2024-09-06: The Schlep is Good
Honeycomb.sh's coding agent achieves 22% accuracy on SWE-Bench through meticulous fine-tuning and iterative error correction, showcasing the dedication required
🔷 Subscribe to get breakdowns of the most important developments in AI in your inbox every morning.
Here’s today at a glance:
The Schlep is Good
This morning YC startup honeycomb.sh launched. The product is a coding agent. The benchmark most often used in measuring progress is SWE-bench (thats SoftWare Engineering-benchmark for the non-engineers), a collection of 2000+ actual engineering issues drawn from Github repositories.
22% is State of the Art right now, especially since Honeycomb also achieved 40% on the smaller verified version of the test set.

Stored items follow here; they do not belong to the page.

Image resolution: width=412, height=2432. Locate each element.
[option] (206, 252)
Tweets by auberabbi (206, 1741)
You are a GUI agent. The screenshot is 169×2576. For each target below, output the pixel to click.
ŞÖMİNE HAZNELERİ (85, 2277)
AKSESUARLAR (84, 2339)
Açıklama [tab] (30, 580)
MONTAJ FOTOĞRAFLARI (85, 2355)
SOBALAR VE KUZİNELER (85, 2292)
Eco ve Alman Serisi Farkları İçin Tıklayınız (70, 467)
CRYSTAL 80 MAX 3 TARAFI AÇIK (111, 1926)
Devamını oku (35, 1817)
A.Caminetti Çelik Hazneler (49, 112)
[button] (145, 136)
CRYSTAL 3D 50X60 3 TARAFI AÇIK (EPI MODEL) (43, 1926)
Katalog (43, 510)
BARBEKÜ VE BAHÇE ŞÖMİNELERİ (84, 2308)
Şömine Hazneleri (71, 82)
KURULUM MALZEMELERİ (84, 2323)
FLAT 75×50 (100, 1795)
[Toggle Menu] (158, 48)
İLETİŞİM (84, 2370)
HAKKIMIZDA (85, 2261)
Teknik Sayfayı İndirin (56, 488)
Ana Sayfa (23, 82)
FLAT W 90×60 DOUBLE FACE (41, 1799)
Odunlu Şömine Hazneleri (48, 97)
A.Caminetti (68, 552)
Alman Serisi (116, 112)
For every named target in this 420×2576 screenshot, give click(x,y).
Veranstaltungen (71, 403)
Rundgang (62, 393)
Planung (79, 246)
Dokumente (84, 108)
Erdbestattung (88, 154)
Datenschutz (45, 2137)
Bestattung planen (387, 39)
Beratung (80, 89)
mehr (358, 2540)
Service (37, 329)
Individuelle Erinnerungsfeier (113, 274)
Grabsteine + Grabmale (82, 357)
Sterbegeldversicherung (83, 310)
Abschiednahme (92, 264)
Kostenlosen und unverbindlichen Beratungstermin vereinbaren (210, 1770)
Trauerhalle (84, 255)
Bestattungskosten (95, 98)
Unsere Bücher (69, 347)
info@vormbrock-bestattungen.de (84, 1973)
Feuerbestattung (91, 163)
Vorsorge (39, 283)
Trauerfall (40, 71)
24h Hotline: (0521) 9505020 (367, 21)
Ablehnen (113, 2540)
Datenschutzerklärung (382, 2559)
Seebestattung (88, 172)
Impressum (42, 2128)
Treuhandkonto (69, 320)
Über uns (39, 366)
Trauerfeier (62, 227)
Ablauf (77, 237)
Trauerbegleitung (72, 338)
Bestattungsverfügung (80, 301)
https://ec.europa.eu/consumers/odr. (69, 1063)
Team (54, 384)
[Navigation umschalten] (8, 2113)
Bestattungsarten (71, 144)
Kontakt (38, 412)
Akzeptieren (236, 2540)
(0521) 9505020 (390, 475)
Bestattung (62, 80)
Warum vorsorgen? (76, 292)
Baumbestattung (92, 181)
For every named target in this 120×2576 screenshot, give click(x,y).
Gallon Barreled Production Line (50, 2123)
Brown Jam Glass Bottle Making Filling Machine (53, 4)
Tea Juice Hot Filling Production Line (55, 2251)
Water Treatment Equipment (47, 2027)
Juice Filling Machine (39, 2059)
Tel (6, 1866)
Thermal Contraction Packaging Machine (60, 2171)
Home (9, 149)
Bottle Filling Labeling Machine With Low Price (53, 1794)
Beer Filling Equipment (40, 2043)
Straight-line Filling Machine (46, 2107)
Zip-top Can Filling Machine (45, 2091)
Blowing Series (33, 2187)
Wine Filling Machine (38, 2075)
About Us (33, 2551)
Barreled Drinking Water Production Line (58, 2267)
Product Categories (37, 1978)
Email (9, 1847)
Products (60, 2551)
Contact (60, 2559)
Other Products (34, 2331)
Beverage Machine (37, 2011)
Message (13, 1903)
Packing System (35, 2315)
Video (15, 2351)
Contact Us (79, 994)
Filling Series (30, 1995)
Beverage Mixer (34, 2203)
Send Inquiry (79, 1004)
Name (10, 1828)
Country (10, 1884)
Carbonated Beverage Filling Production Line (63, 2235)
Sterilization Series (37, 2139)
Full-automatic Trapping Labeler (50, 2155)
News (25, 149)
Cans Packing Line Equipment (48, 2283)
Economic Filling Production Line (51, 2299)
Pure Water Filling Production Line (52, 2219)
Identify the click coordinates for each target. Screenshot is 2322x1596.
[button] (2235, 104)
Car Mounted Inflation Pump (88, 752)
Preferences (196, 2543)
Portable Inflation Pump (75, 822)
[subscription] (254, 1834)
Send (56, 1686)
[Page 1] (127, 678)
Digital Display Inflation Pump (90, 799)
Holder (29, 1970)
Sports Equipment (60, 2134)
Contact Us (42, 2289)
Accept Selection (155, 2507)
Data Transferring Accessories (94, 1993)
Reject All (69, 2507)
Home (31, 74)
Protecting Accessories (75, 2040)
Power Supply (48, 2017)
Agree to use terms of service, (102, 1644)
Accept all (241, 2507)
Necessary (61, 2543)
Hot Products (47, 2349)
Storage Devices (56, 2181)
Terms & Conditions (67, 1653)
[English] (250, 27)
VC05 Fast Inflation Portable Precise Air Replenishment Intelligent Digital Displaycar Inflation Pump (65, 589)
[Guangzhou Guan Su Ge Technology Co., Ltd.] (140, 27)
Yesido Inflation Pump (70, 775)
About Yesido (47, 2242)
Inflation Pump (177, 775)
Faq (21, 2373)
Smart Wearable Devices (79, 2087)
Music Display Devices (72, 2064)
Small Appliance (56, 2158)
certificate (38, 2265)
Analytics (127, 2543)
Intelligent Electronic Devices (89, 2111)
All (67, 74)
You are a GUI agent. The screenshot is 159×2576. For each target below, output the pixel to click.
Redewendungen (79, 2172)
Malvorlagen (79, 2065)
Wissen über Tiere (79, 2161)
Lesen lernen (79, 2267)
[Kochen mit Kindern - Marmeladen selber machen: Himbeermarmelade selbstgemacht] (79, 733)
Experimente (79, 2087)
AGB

What’s interesting about this?
It’s schlep! As in, they’ve taken an existing foundation model, fine tuned it multiple times for many different subtasks, and slowly chiseled away at every single error case until they’ve been successful in creating a group of agents, specialized AI models that can perform specific tasks well.
Some interesting notes on performance:
Median token usage per patch: 2.6 million tokens!
90th percentile token usage: 11.82 million tokens!
Median solving time: 28 minutes
90th percentile cost (my guess): 25 dollars
Its a whole lot of the model correcting itself over and over again in an endless iterative loop (they hard cutoff at 60 minutes).
Architecture
The best way to explain the architecture is that it’s a task conveyor belt, where multiple models try to progress the task to the next step, with other models ready to handle specific common failure cases, determine success and promote the half done work to the next step, etc.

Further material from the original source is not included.